What the task asks: Give back every entry in full, exactly as it reads.

····················

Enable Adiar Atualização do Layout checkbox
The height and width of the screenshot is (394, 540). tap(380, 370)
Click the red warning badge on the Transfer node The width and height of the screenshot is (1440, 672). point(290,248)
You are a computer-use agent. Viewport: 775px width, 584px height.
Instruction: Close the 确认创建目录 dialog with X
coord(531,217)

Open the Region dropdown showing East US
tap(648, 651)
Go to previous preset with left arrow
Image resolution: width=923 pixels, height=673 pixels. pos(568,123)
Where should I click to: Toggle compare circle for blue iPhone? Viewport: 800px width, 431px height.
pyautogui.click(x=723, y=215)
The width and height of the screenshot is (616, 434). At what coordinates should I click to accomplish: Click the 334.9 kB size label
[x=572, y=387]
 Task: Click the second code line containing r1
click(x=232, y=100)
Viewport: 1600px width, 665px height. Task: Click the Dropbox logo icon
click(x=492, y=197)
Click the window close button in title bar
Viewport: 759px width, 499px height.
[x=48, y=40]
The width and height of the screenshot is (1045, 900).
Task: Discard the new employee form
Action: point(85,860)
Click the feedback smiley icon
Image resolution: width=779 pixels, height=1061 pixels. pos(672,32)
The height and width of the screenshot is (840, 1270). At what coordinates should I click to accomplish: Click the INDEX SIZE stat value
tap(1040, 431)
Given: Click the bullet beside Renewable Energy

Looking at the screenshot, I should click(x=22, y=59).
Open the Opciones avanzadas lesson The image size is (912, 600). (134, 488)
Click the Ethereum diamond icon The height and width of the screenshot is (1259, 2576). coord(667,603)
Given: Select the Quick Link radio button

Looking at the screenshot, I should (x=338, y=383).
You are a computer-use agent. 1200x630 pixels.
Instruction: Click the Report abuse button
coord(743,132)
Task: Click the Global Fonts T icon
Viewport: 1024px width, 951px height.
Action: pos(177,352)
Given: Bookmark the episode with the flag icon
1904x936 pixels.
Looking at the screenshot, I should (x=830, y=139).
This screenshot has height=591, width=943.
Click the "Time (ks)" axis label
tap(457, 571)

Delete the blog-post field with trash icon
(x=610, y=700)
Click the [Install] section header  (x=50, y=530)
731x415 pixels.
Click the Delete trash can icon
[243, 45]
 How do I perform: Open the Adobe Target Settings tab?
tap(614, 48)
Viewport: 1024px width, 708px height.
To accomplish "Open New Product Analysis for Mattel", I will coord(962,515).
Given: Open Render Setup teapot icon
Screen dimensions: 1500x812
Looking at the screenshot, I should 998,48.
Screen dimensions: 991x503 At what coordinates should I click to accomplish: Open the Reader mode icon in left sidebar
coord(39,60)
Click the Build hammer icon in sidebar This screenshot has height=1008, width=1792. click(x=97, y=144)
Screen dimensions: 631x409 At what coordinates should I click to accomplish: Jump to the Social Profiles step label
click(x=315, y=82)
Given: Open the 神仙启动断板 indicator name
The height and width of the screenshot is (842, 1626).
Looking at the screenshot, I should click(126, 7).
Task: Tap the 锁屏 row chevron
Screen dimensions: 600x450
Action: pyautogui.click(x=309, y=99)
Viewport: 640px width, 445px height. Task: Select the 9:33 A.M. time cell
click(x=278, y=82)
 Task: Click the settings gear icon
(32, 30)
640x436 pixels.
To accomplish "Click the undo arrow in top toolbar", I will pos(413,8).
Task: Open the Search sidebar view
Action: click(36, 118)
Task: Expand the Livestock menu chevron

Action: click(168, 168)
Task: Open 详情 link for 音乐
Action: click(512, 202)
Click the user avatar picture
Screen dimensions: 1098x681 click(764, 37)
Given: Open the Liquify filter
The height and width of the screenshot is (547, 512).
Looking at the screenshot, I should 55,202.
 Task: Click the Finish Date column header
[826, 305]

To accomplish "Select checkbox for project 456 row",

····················

Answer section:
Enable Adiar Atualização do Layout checkbox
The height and width of the screenshot is (394, 540). tap(380, 370)
Click the red warning badge on the Transfer node The width and height of the screenshot is (1440, 672). point(290,248)
You are a computer-use agent. Viewport: 775px width, 584px height.
Instruction: Close the 确认创建目录 dialog with X
coord(531,217)

Open the Region dropdown showing East US
tap(648, 651)
Go to previous preset with left arrow
Image resolution: width=923 pixels, height=673 pixels. pos(568,123)
Where should I click to: Toggle compare circle for blue iPhone? Viewport: 800px width, 431px height.
pyautogui.click(x=723, y=215)
The width and height of the screenshot is (616, 434). At what coordinates should I click to accomplish: Click the 334.9 kB size label
[x=572, y=387]
 Task: Click the second code line containing r1
click(x=232, y=100)
Viewport: 1600px width, 665px height. Task: Click the Dropbox logo icon
click(x=492, y=197)
Click the window close button in title bar
Viewport: 759px width, 499px height.
[x=48, y=40]
The width and height of the screenshot is (1045, 900).
Task: Discard the new employee form
Action: point(85,860)
Click the feedback smiley icon
Image resolution: width=779 pixels, height=1061 pixels. pos(672,32)
The height and width of the screenshot is (840, 1270). At what coordinates should I click to accomplish: Click the INDEX SIZE stat value
tap(1040, 431)
Given: Click the bullet beside Renewable Energy

Looking at the screenshot, I should click(x=22, y=59).
Open the Opciones avanzadas lesson The image size is (912, 600). (134, 488)
Click the Ethereum diamond icon The height and width of the screenshot is (1259, 2576). coord(667,603)
Given: Select the Quick Link radio button

Looking at the screenshot, I should (x=338, y=383).
You are a computer-use agent. 1200x630 pixels.
Instruction: Click the Report abuse button
coord(743,132)
Task: Click the Global Fonts T icon
Viewport: 1024px width, 951px height.
Action: pos(177,352)
Given: Bookmark the episode with the flag icon
1904x936 pixels.
Looking at the screenshot, I should (x=830, y=139).
This screenshot has height=591, width=943.
Click the "Time (ks)" axis label
tap(457, 571)

Delete the blog-post field with trash icon
(x=610, y=700)
Click the [Install] section header  (x=50, y=530)
731x415 pixels.
Click the Delete trash can icon
[243, 45]
 How do I perform: Open the Adobe Target Settings tab?
tap(614, 48)
Viewport: 1024px width, 708px height.
To accomplish "Open New Product Analysis for Mattel", I will coord(962,515).
Given: Open Render Setup teapot icon
Screen dimensions: 1500x812
Looking at the screenshot, I should 998,48.
Screen dimensions: 991x503 At what coordinates should I click to accomplish: Open the Reader mode icon in left sidebar
coord(39,60)
Click the Build hammer icon in sidebar This screenshot has height=1008, width=1792. click(x=97, y=144)
Screen dimensions: 631x409 At what coordinates should I click to accomplish: Jump to the Social Profiles step label
click(x=315, y=82)
Given: Open the 神仙启动断板 indicator name
The height and width of the screenshot is (842, 1626).
Looking at the screenshot, I should click(126, 7).
Task: Tap the 锁屏 row chevron
Screen dimensions: 600x450
Action: pyautogui.click(x=309, y=99)
Viewport: 640px width, 445px height. Task: Select the 9:33 A.M. time cell
click(x=278, y=82)
 Task: Click the settings gear icon
(32, 30)
640x436 pixels.
To accomplish "Click the undo arrow in top toolbar", I will pos(413,8).
Task: Open the Search sidebar view
Action: click(36, 118)
Task: Expand the Livestock menu chevron

Action: click(168, 168)
Task: Open 详情 link for 音乐
Action: click(512, 202)
Click the user avatar picture
Screen dimensions: 1098x681 click(764, 37)
Given: Open the Liquify filter
The height and width of the screenshot is (547, 512).
Looking at the screenshot, I should 55,202.
 Task: Click the Finish Date column header
[826, 305]

To accomplish "Select checkbox for project 456 row",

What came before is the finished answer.